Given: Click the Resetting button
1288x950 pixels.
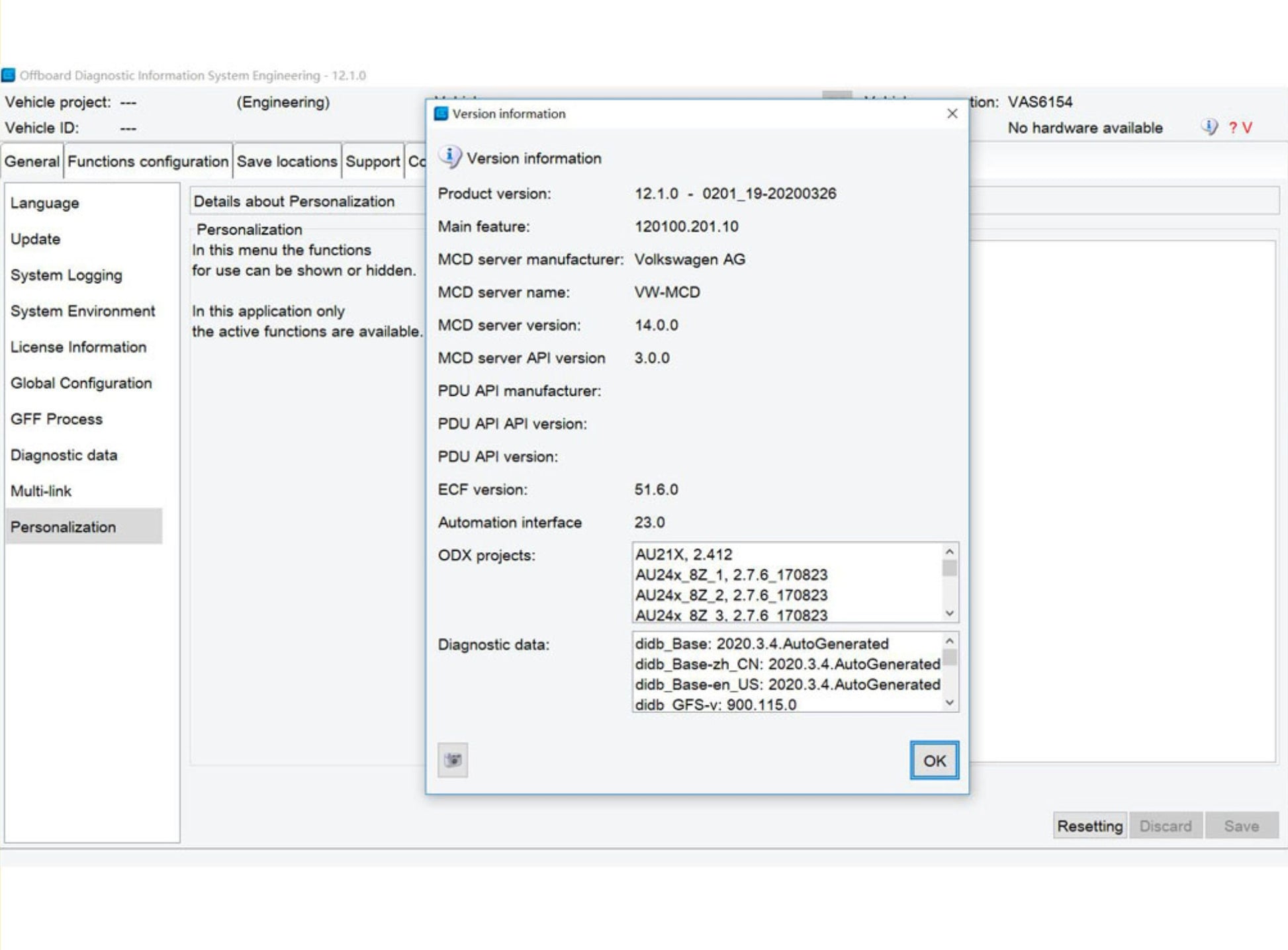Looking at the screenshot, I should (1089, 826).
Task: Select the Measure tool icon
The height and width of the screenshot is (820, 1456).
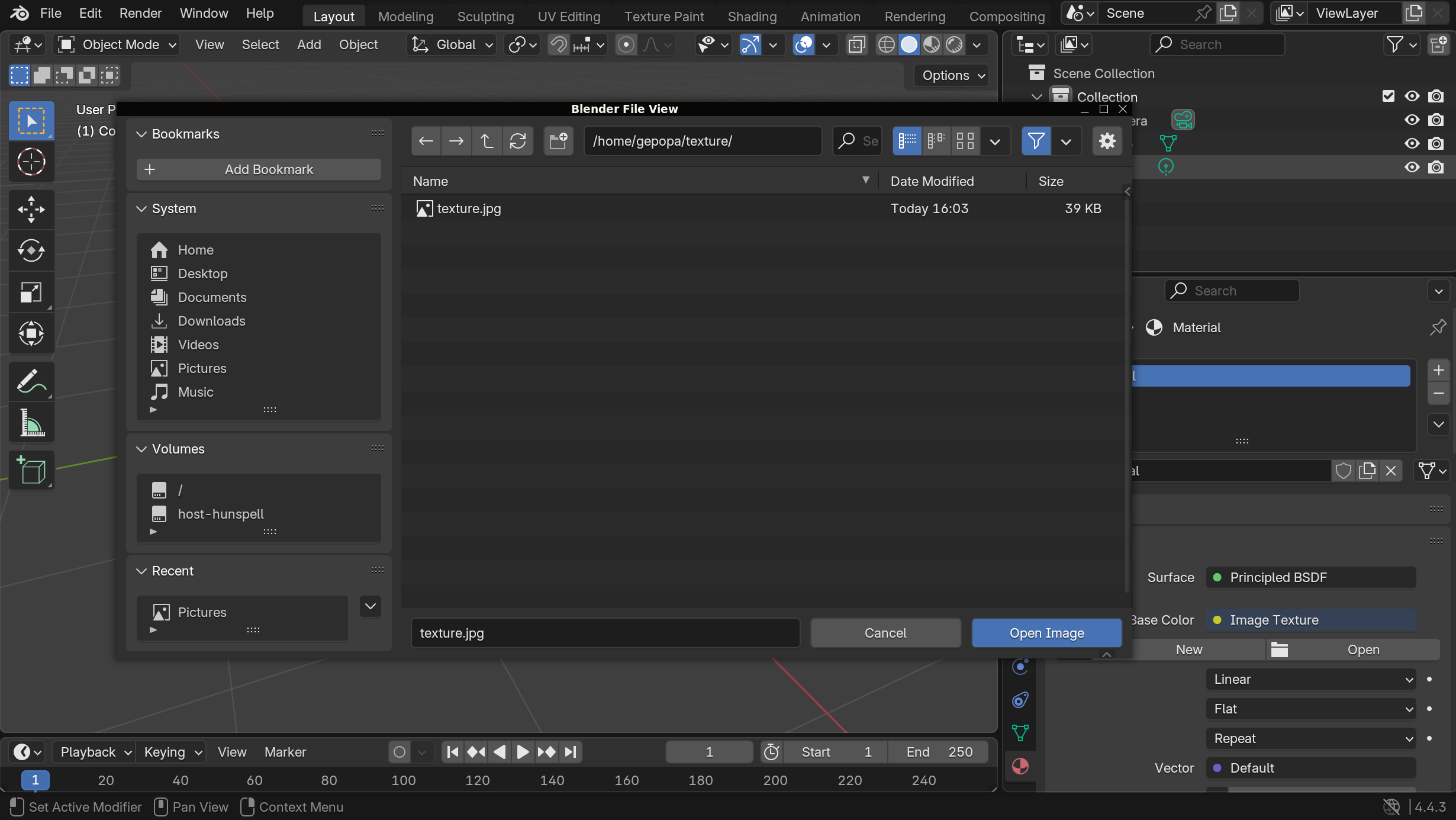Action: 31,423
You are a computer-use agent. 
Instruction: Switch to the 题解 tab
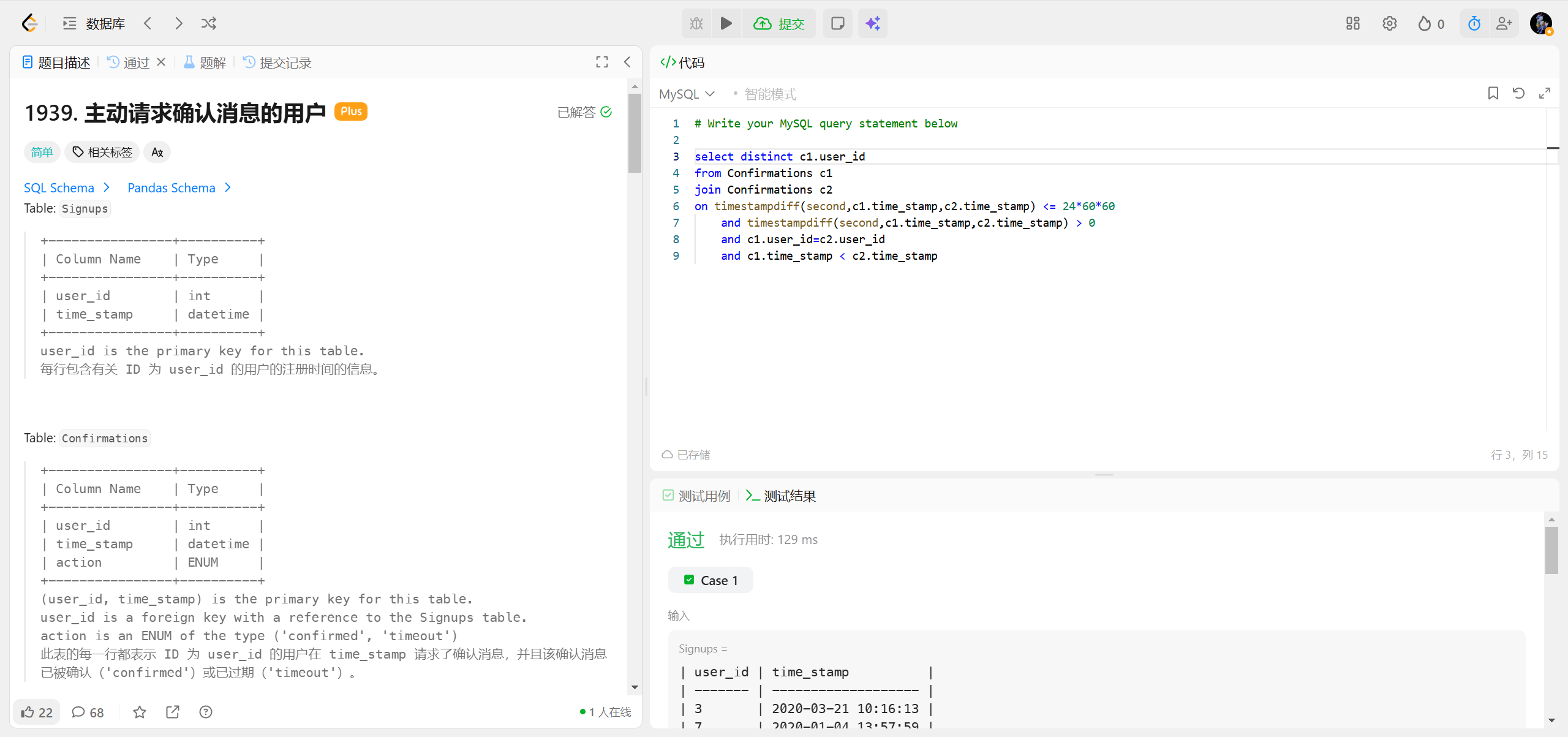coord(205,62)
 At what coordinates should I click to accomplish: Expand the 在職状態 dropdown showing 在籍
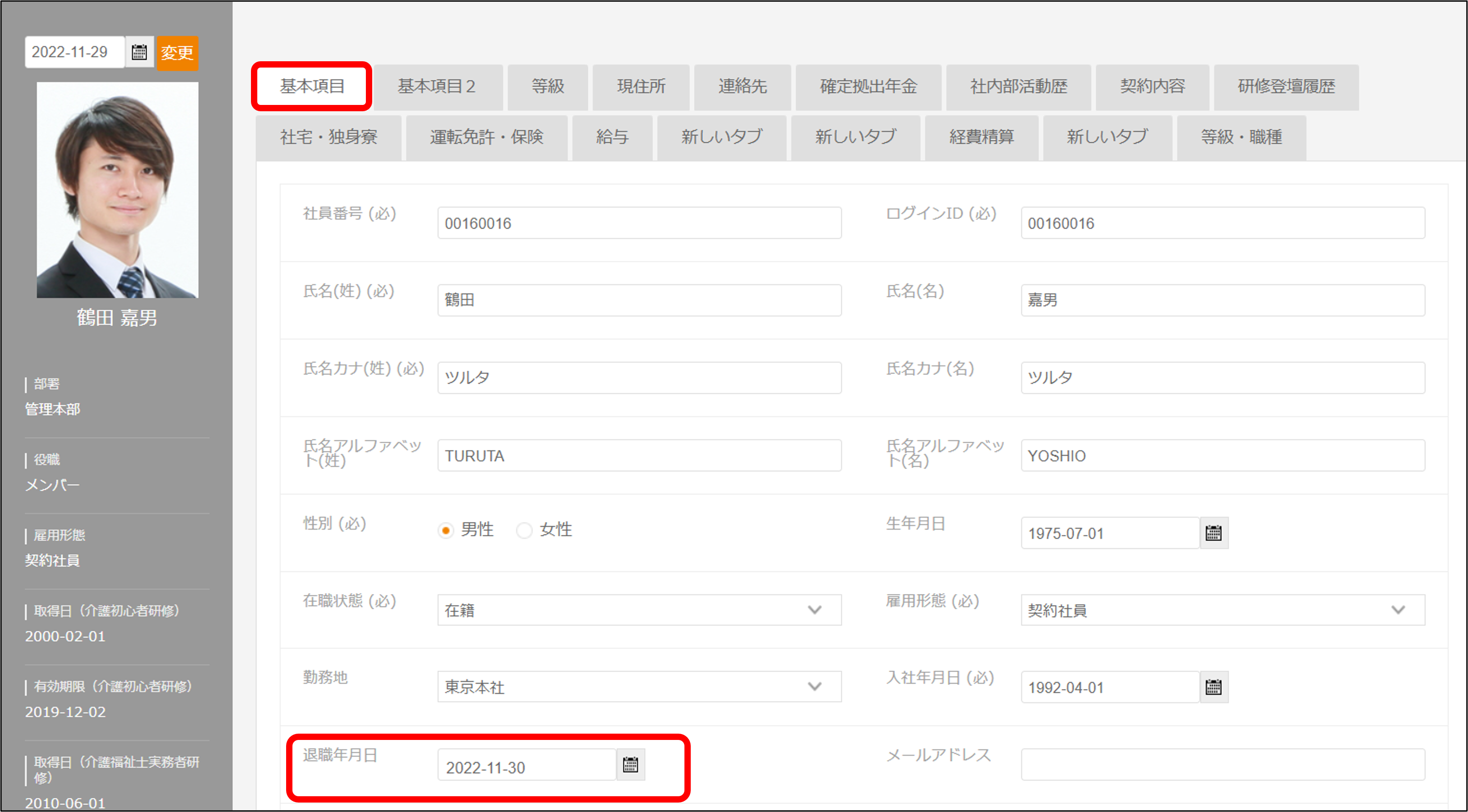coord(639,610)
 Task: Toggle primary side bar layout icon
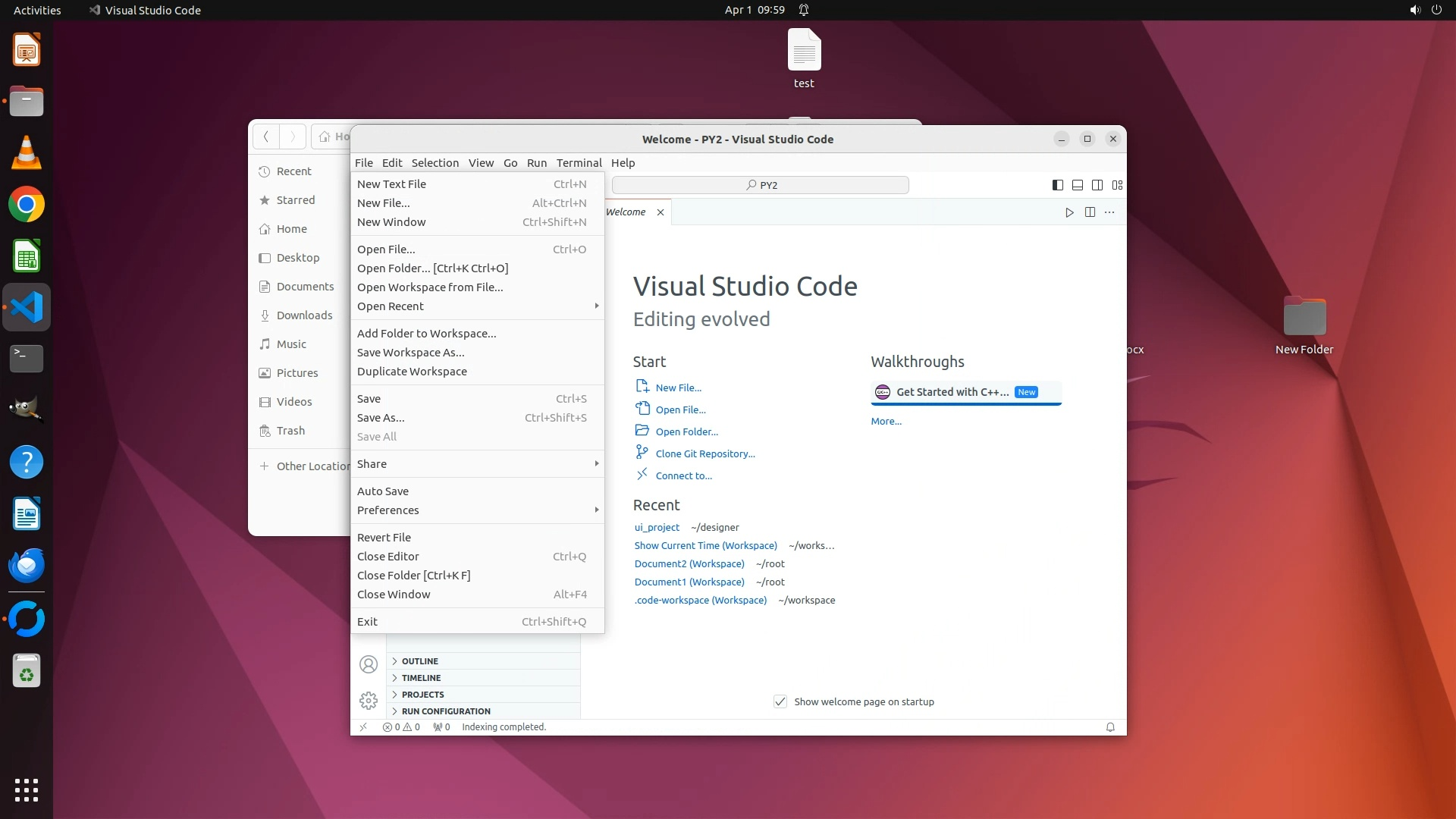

PROMPT → Carry over each record above character for character, with the pictures left out.

EXERCISE RESPONSE →
Given: Click the Resetting button
1288x950 pixels.
Looking at the screenshot, I should (1089, 826).
Task: Select the Measure tool icon
The height and width of the screenshot is (820, 1456).
Action: 31,423
You are a computer-use agent. 
Instruction: Switch to the 题解 tab
coord(205,62)
 At what coordinates should I click to accomplish: Expand the 在職状態 dropdown showing 在籍
coord(639,610)
 Task: Toggle primary side bar layout icon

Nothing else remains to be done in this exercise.